毫无疑问,他从萨拉查那里得不到任何信息。
斯内普接着说到:“但是我觉得它奏效的成功率不大。”
“为什么?”
“如您所见,菲尔德之所以能够和魂器交谈自如,只不过是因为她的目的和我们不一样。他知道菲尔德不会也没有那个能力会去破坏他的事,而且又……”说着,斯内普指了指那本日记,“这么相像。所以如果我是他,我也会这么做。”
邓布利多看着他,点头示意他继续。
“但是一旦开始涉及到我们关心的问题,那么整件事就不是之前那种无关痛痒的聊天了。您不会觉得一个快十四岁的孩子,会比你我更懂得如何不露痕迹地去套取信息吧?就算是,抱歉,我也不觉得那个孩子是菲尔德,她从一开始的表现就让我觉得她根本不具有这样的智慧和潜力。”斯内普说着,皱了皱眉头,尖锐挑剔却又非常客观地说道,“我得承认她在魔法生物这个领域很有天赋,但是其他的……实在没有任何让人眼前一亮的地方。”
“你不同意我把日记送回给她?”
“我不同意您把这样一个关系到整个学校的安危的任务,交给一个明显没有这个能力去胜任的人手上。”斯内普回答,“这太冒险了。何况我认为,您把他送回菲尔德手上的时候,他就已经会起疑心了。这样一来,想要靠菲尔德来知道真相就更难了。”
“是的是的,西弗勒斯,你说得很对而且很客观。”邓布利多喝了口杯子里的茶,茶杯放回瓷盘茶托的声音清脆。他重新看着面前的魔药大师,脸上带着一种摸不清意味的微笑:“也许在你看来,奥罗拉的确不够优秀也不够聪明,你会有疑虑也很正常。”
不知道怎么回事,听到邓布利多这句话后,斯内普突然觉得轻松了不少,但是他没表现出来,依旧保持着刚刚的动作直视着对方的眼睛。
“但是,我们需要的就是这个。只有当他感受不到威胁的时候,才有可能会吐露更多,也许是无意识的,也许是有意识的,只要能说出来。”邓布利多说,“而且我倒是觉得你对这孩子的态度有点儿太偏颇了,她没有你觉得的那么无知,至少在魔法部审判和蛇怪的事情上就能看出来,你说呢?”
“请别告诉我您这么坚持的理由是因为那张画像,之前您的态度可不是这样。”
“老实说,是的。”
“可那毕竟是个魂器。”
“所以,我会尽我所能地去保护好奥罗拉那孩子。”邓布利多这话声音不大,但是非常有力度,让人不得不信服。他已经想好了,如果在自己没有办法的情况下,一定要在整个学校和奥罗拉之间选一个去冒险,那他只能选后者。
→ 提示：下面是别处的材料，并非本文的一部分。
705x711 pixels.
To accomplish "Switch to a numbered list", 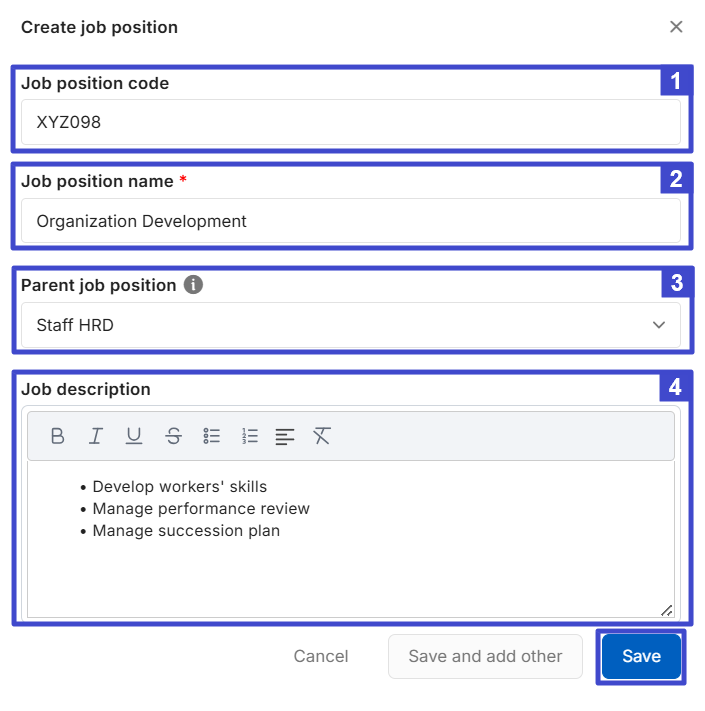I will [250, 436].
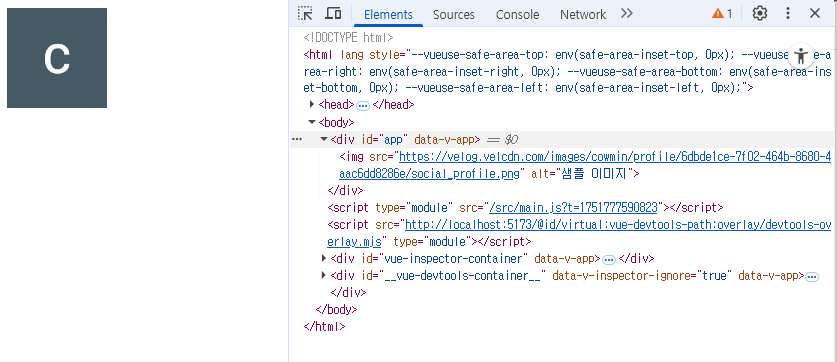Click the ellipsis beside the head tag
This screenshot has height=362, width=837.
[363, 106]
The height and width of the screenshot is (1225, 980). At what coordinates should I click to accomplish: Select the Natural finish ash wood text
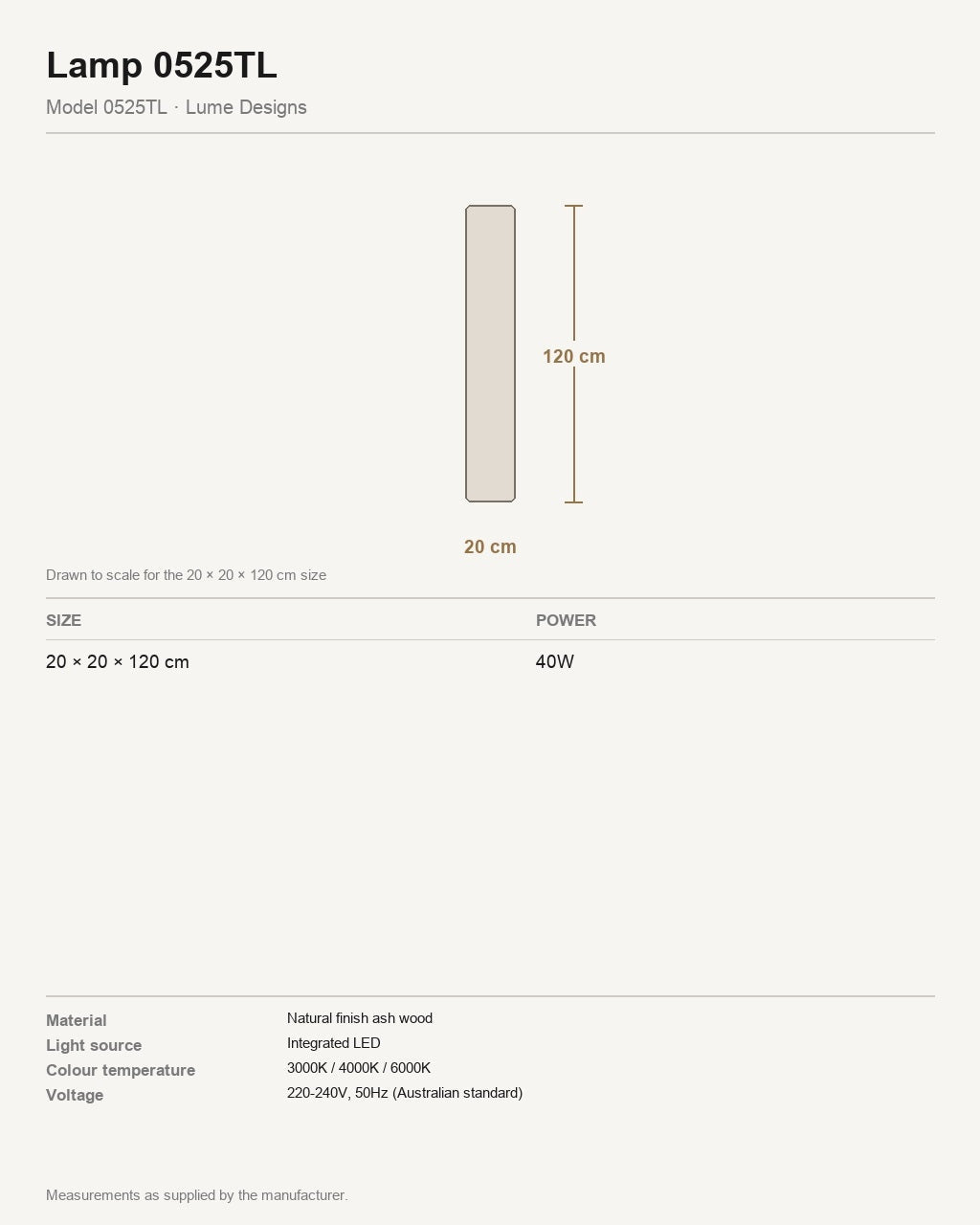360,1018
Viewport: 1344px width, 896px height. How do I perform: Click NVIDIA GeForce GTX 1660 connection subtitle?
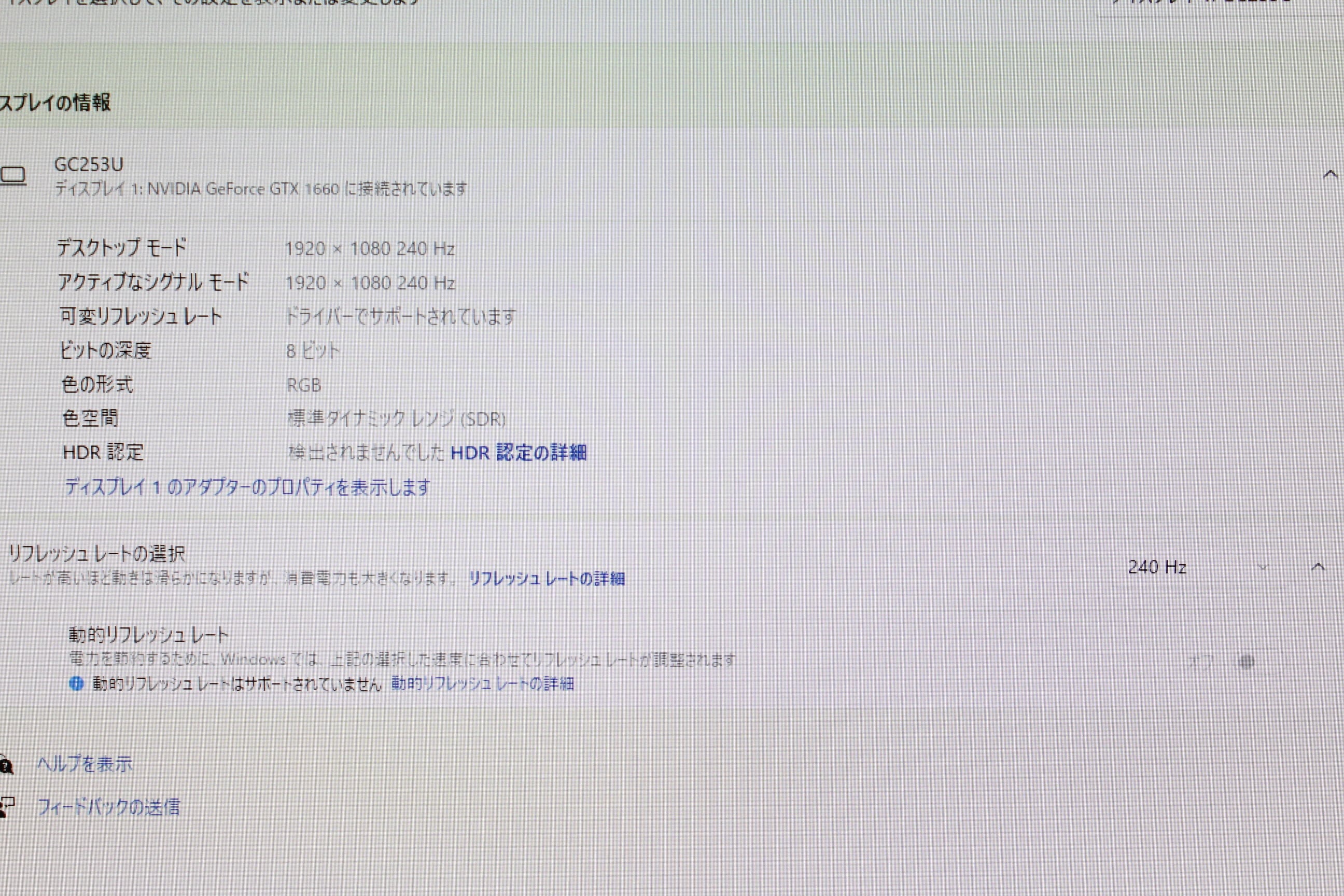pyautogui.click(x=261, y=189)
但是他也会做到竭尽全力地保护好那个孩子。
这种做法非常灰色,甚至有点黑暗,可是也是最好的办法,能够保护绝大部分人的办法。用最少的风险去换取最大的安全,两害相权取其轻。
也许到最后他仍然不能彻底解开密室的真相,但是至少不能让它的存在一直威胁到学校的学生和老师。已经有了桃金娘做前车之鉴,不能再有更多了。
斯内普张了张嘴,不再说话。邓布利多知道他大概是默认了,于是半开玩笑地看着他说道:“说真的西弗勒斯,如果坐在我面前的人不是你,我都要以为刚刚那番话是在暗地里维护奥罗拉了。”
斯内普厌恶地皱起眉,连一贯的假笑都懒得施舍出来,看起来像是被邓布利多的话恶心到了。
老校长只是微笑。
临走时,斯内普忽然说:“那您觉得,这些都是巧合吗?”
邓布利多扫了一眼面前的日记,他明白斯内普说的是奥罗拉和那个少女:“我想我会查清楚的。”
他起身告辞,很快消失在了校长室里。
邓布利多翻了翻那本日记,忽然像是想起来什么似的,朝书架上正在打瞌睡的分院帽问道:“你第一次见那孩子的时候,还记得吗?你说她完全符合一个赫奇帕奇的特质是什么意思?她们之间这么相像吗?”
分院帽扬了扬自己的帽子尖,拖着有些喑哑的调子回答:“那孩子的性格特点的确和赫奇帕奇学院的所有特质都符合,这是原因。其实也有一些其他的孩子也一样,不过她还有那种一模一样的天赋,所以我当时很快做了决定。”
“那么和赫尔加比起来呢?她们相像吗?”
分院帽沉默了好一阵,轻轻地回答:“老实说,我唯独没有关于赫尔加·赫奇帕奇的具体记忆。她的习惯,模样,爱好,生平细节,都没有。”